México establece alianza con gigantes digitales para combatir la violencia en línea contra mujeres
El Gobierno de México anunció este 11 de marzo un acuerdo pionero con plataformas como Google, Meta y TikTok para prevenir y atender la violencia digital, un fenómeno que afecta especialmente a mujeres jóvenes. La secretaria de las Mujeres, Citlalli Hernández, presentó la iniciativa durante la conferencia matutina presidencial, destacando que busca fortalecer mecanismos de denuncia y protección sin censura. Según datos del Inegi de 2024, aproximadamente 18 millones de personas han experimentado ciberacoso en el país, siendo 10 millones mujeres. La red social X, según la presidenta Claudia Sheinbaum, declinó participar en las conversaciones.
Un problema de escala nacional en el entorno digital
La penetración de internet en México alcanza al 83.7% de la población, lo que representa cerca de 90.3 millones de personas según la última encuesta del Instituto Nacional de Estadística y Geografía. En este vasto espacio digital, la violencia ha encontrado un nuevo campo de propagación, afectando a 18 millones de mexicanos que reportan haber vivido alguna forma de ciberacoso. La distribución por género revela una disparidad significativa: diez millones de víctimas son mujeres y ocho millones son hombres, pero la naturaleza y el impacto de las agresiones difieren radicalmente según el sexo de quien las padece.
La violencia digital con rostro de mujer
Para las mujeres, la experiencia en línea se ve marcada por insinuaciones y propuestas sexuales no deseadas, la recepción de contenido sexual explícito, la suplantación de identidad y la publicación o envío de información personal, fotos o videos sin consentimiento. Un capítulo particularmente grave lo constituye la publicación o venta de imágenes o videos de contenido sexual íntimo, delito tipificado desde hace años en la legislación mexicana a través de la Ley Olimpia. Los efectos emocionales reportados incluyen enojo, miedo, inseguridad, estrés, frustración y nerviosismo, secuelas que alteran la vida cotidiana y la percepción de seguridad en los espacios virtuales.
Un acuerdo estructurado en acciones concretas
El pacto presentado por la secretaria Citlalli Hernández contempla nueve líneas de acción preventiva y ocho de atención directa. Entre las medidas destacan campañas educativas en redes sociales, mayor visibilidad de las herramientas de denuncia integradas en las plataformas, cooperación técnica con las autoridades competentes y la creación de una guía accesible para que los usuarios sepan cómo reportar contenidos violentos de manera efectiva. La estrategia no parte de cero: México cuenta con un marco legal avanzado en la materia, pero requiere la colaboración activa de las empresas que operan los espacios donde ocurren estas violencias.

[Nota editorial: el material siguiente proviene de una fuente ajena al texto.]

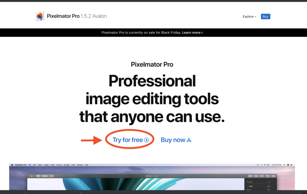The height and width of the screenshot is (194, 307).
Task: Click the volume icon in the menu bar
Action: tap(268, 165)
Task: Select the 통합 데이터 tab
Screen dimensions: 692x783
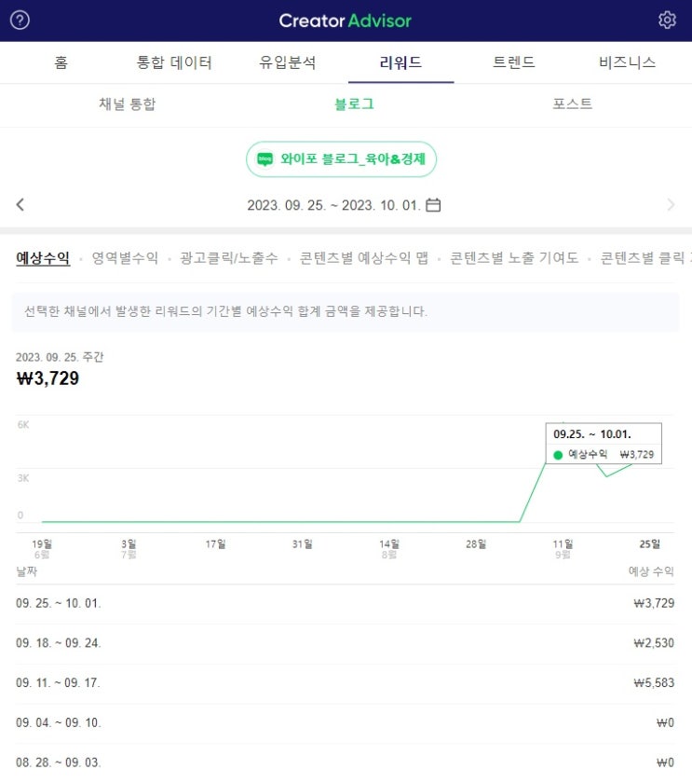Action: point(174,63)
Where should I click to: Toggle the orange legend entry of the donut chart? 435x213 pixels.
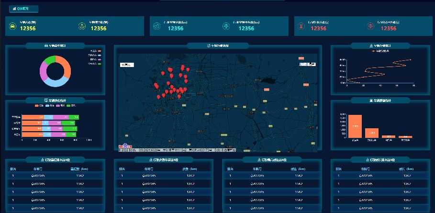click(96, 51)
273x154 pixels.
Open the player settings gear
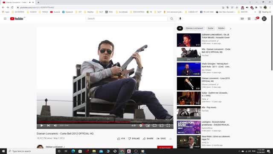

La ausencia notable y el cambio cultural pendiente
La presidenta Claudia Sheinbaum reveló un dato significativo: la red social X (antes Twitter) fue invitada a participar en el diálogo pero no acudió a las reuniones, argumentando la falta de una oficina formal en México. Esta ausencia resulta paradójica, pues según la mandataria, es en esa plataforma donde se expresan con mayor crudeza el odio y la violencia digital. Sheinbaum enfatizó que el objetivo del acuerdo no es la censura, sino mejorar los canales de denuncia y protección para las víctimas, al tiempo que se promueve un cambio cultural que deje de normalizar el acoso en internet. La transformación de prácticas culturales que toleran la discriminación y la exclusión en línea se presenta como un pilar fundamental de esta política pública.
Un fenómeno que trasciende la pantalla
La violencia digital no es un problema aislado, sino parte de una cadena de agresiones que sufren las mujeres en todos los ámbitos. El acuerdo con las plataformas tecnológicas se enmarca en una estrategia integral para combatir la violencia de género, reconociendo que el espacio virtual se ha convertido en una extensión de la vida social, laboral y afectiva. La colaboración entre el Estado y las empresas privadas que gestionan estos espacios aparece como una necesidad ineludible en un mundo donde las fronteras entre lo físico y lo digital se desdibujan cada vez más. El éxito de esta iniciativa dependerá de la implementación constante, la evaluación de resultados y la capacidad para sumar a todos los actores relevantes, incluyendo a aquellas plataformas que hasta ahora han mantenido distancia.